Locate, in the data below, the line that contains "Image resolution: width=564" and the line that contains "Click the 冻结"; reproduce exactly those two lines and every line between them, nothing more.

Extracted records
· · · ·
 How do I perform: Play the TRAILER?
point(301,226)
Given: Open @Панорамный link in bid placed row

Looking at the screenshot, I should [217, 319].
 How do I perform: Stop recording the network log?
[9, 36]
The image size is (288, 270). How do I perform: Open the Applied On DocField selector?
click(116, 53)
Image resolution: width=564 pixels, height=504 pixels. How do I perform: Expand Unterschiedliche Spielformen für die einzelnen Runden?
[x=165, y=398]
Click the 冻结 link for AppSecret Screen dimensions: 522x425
· · · ·
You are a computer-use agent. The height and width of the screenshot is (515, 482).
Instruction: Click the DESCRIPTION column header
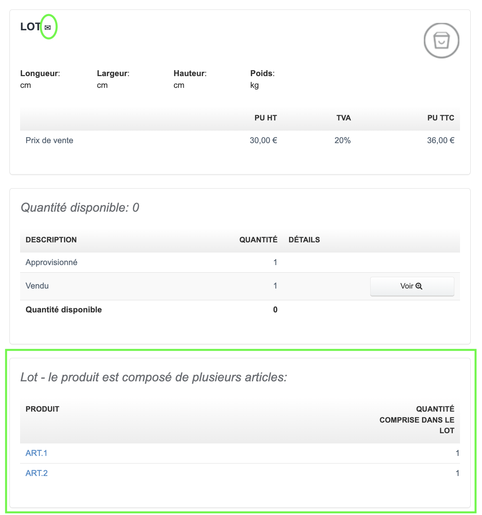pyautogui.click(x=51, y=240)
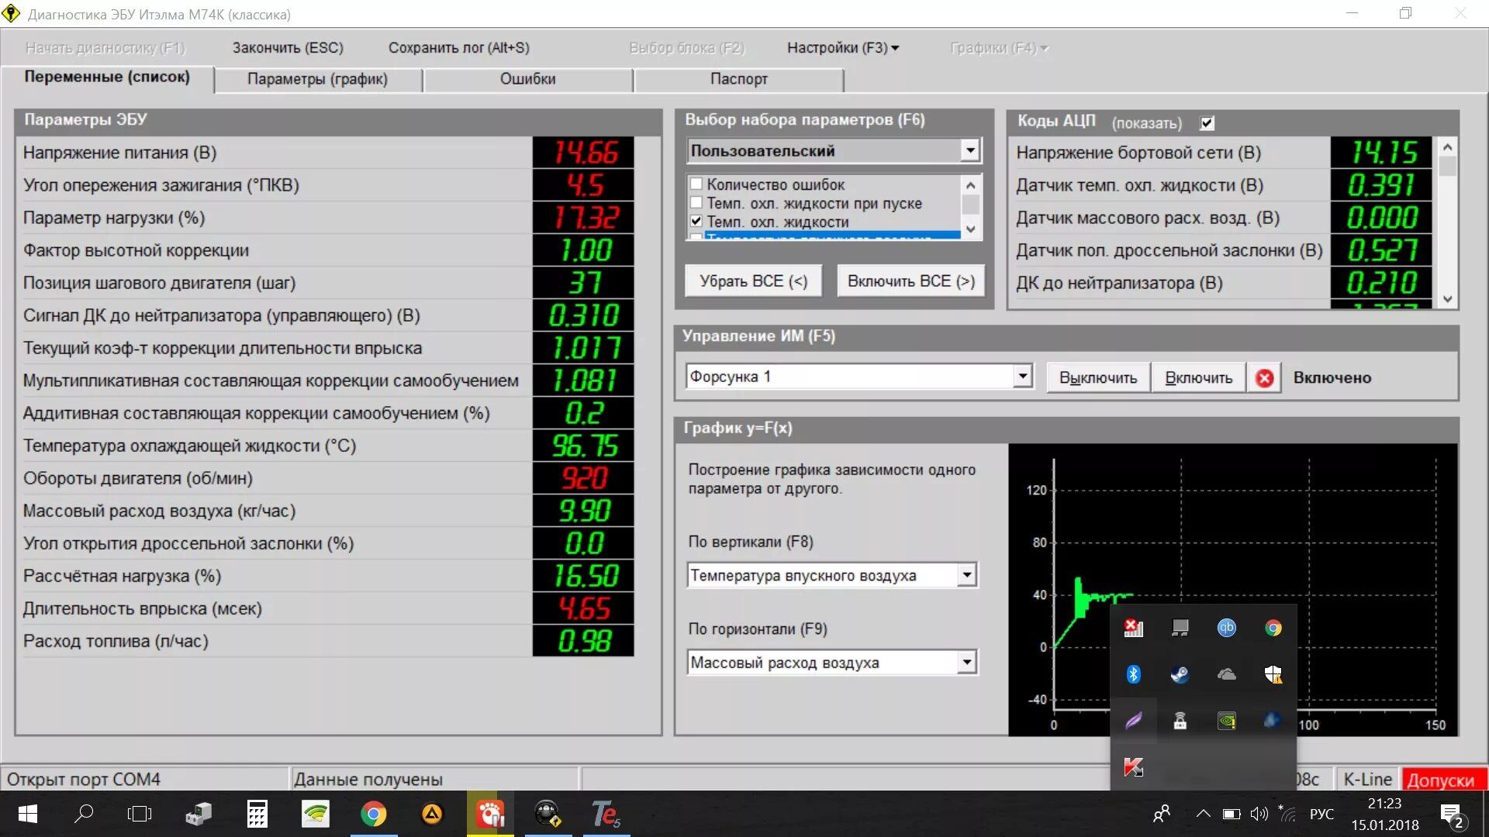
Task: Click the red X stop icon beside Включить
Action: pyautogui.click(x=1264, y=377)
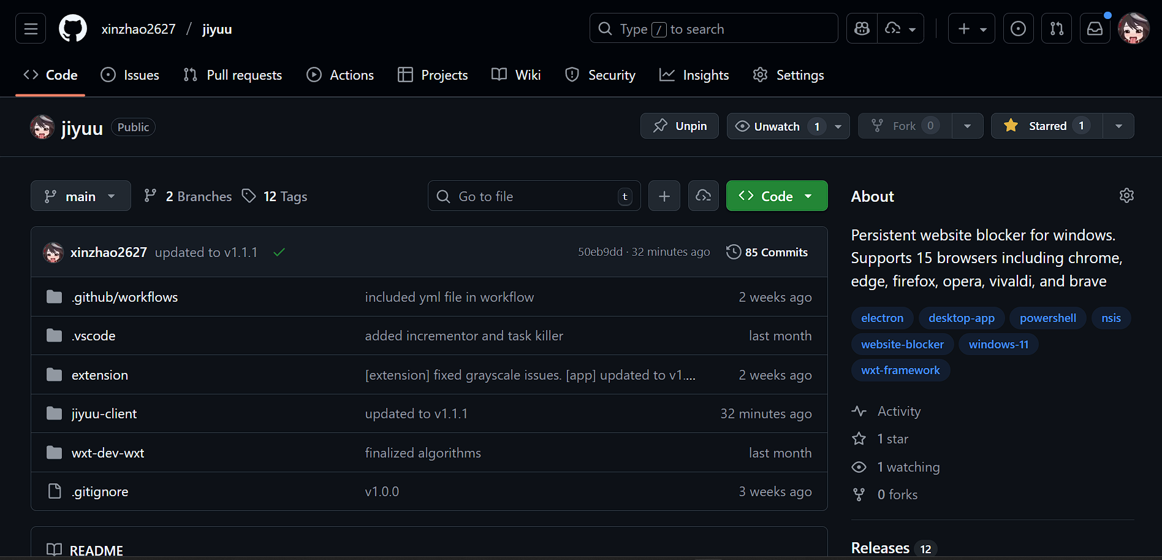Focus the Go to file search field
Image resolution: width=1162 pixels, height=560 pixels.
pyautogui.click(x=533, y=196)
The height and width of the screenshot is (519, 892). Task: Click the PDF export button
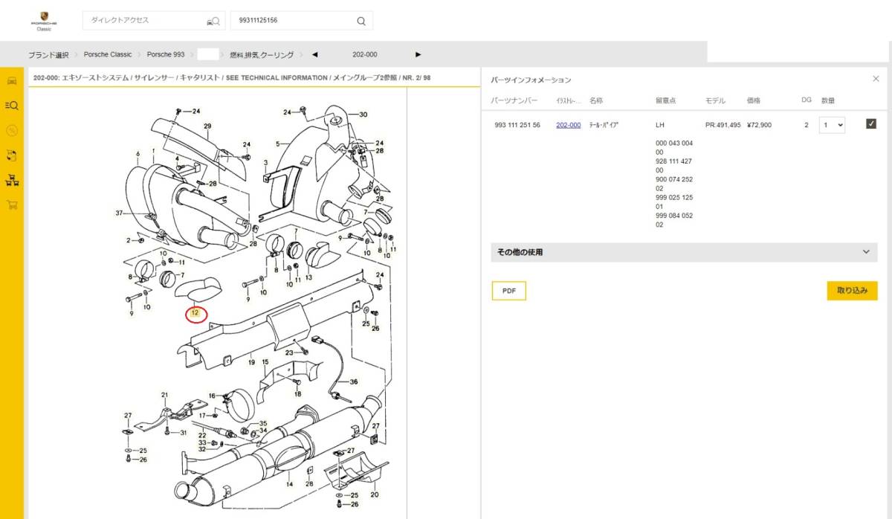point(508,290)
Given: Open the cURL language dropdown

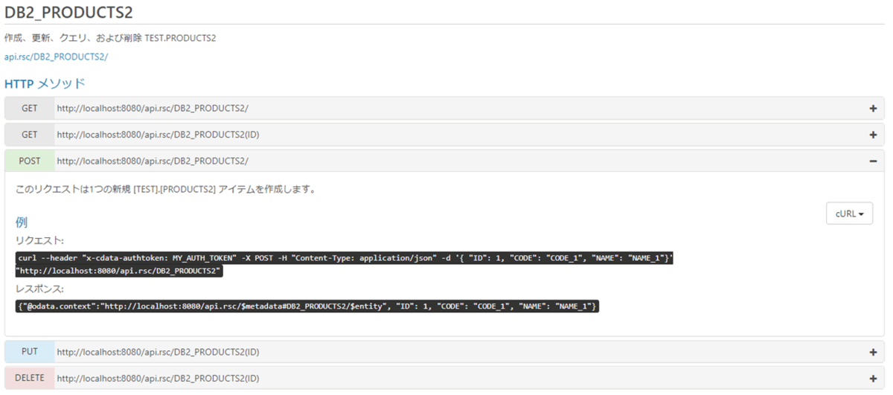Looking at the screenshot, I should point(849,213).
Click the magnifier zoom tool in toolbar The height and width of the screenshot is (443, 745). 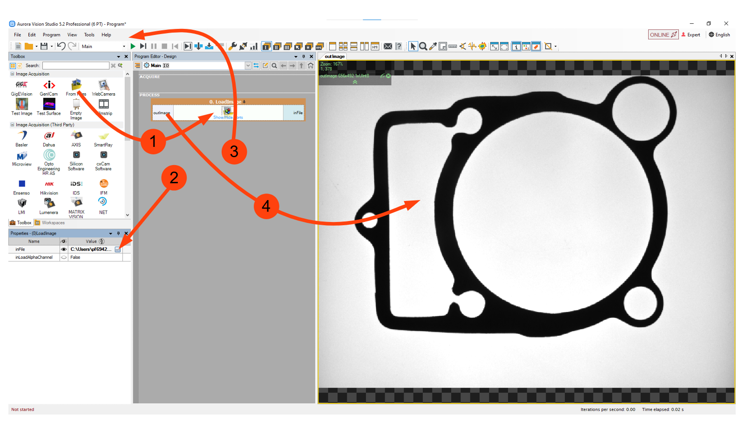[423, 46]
· · · ·
**Solution to the problem:**
Image resolution: width=564 pixels, height=504 pixels. How do I perform: Expand Unterschiedliche Spielformen für die einzelnen Runden?
[x=165, y=398]
Click the 冻结 link for AppSecret Screen dimensions: 522x425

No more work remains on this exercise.